PROVIDED MATERIAL:
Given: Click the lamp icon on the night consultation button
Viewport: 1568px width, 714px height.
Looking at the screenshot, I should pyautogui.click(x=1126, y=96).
--
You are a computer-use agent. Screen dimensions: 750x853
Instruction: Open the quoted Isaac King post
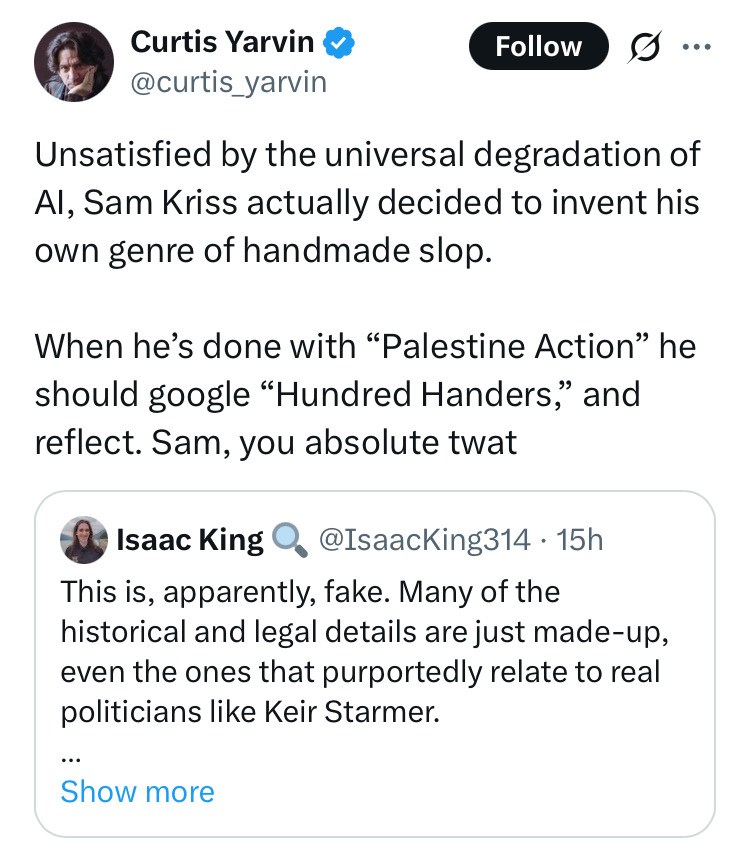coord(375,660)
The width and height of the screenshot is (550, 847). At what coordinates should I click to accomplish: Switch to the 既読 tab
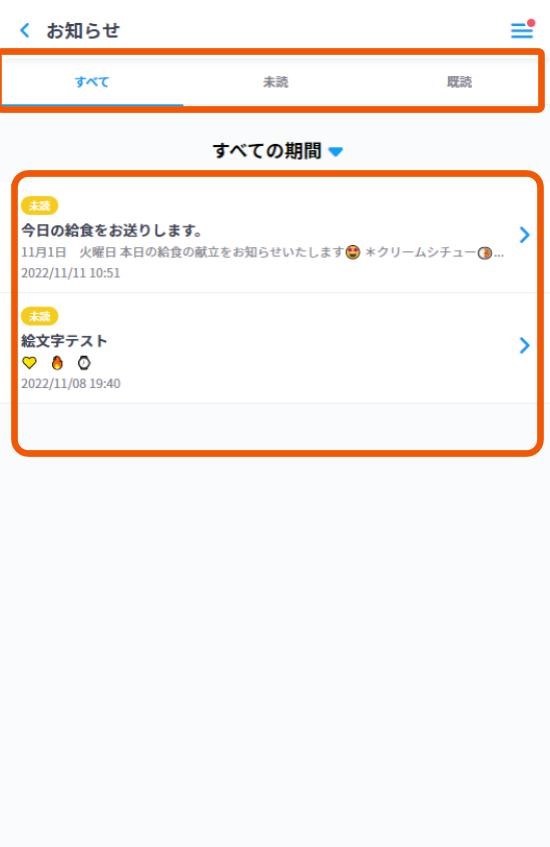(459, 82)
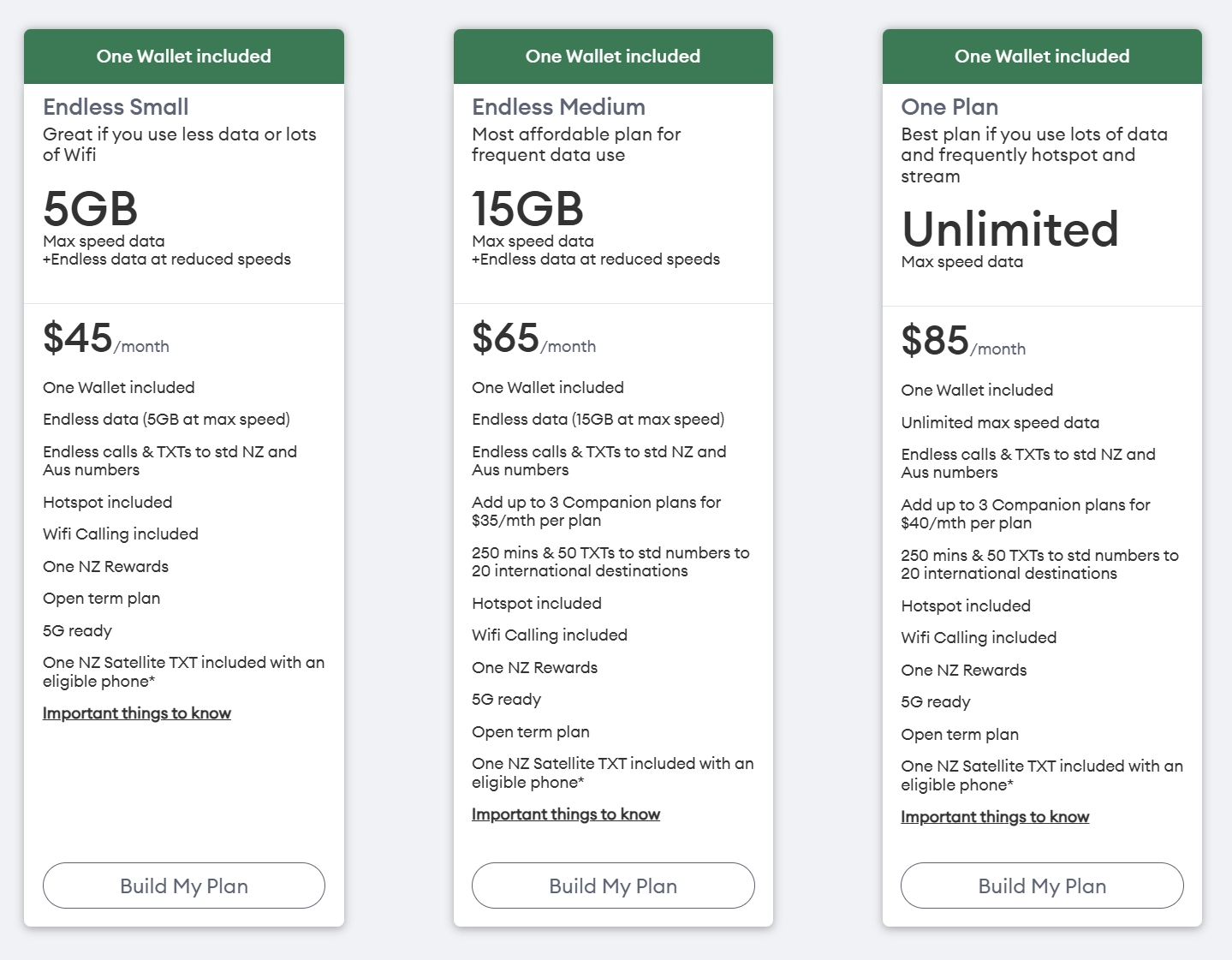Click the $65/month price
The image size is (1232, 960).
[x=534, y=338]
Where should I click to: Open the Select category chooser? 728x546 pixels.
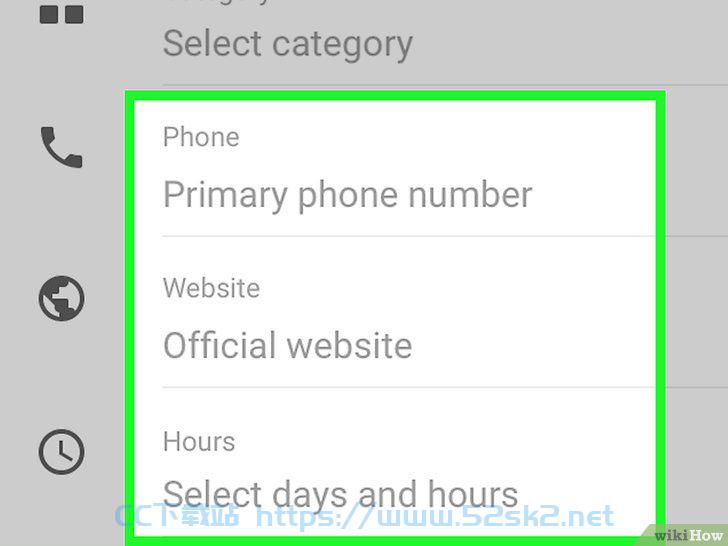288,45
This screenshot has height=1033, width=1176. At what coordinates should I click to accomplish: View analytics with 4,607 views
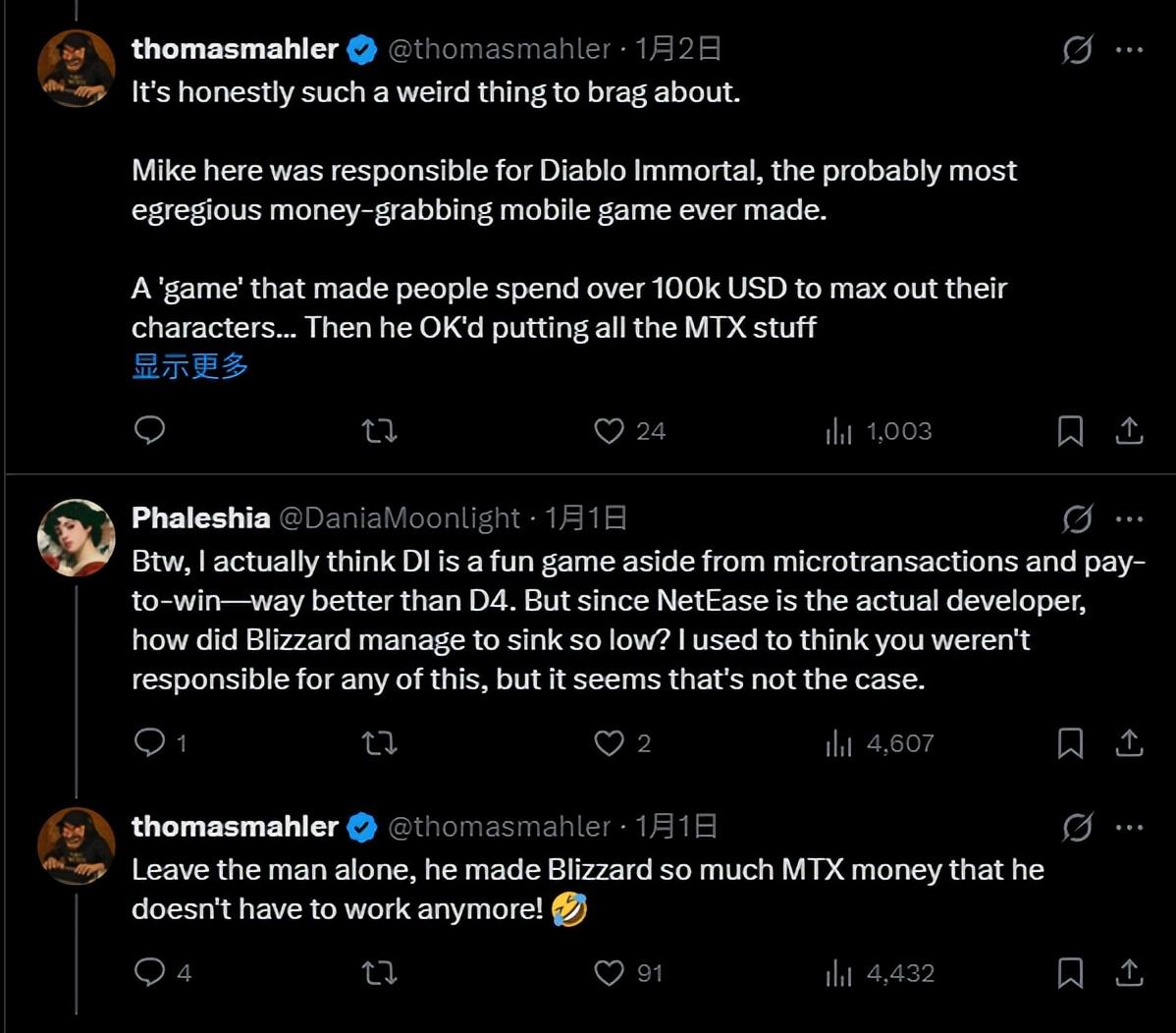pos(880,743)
* * *
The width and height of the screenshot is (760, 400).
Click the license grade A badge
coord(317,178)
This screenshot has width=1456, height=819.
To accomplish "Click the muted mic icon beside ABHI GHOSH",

TASK INSTRUCTIONS: If a line in the records above has the word "icon", copy it out.

SOLVED PROBLEM:
Given: Click the lamp icon on the night consultation button
To accomplish "Click the muted mic icon beside ABHI GHOSH",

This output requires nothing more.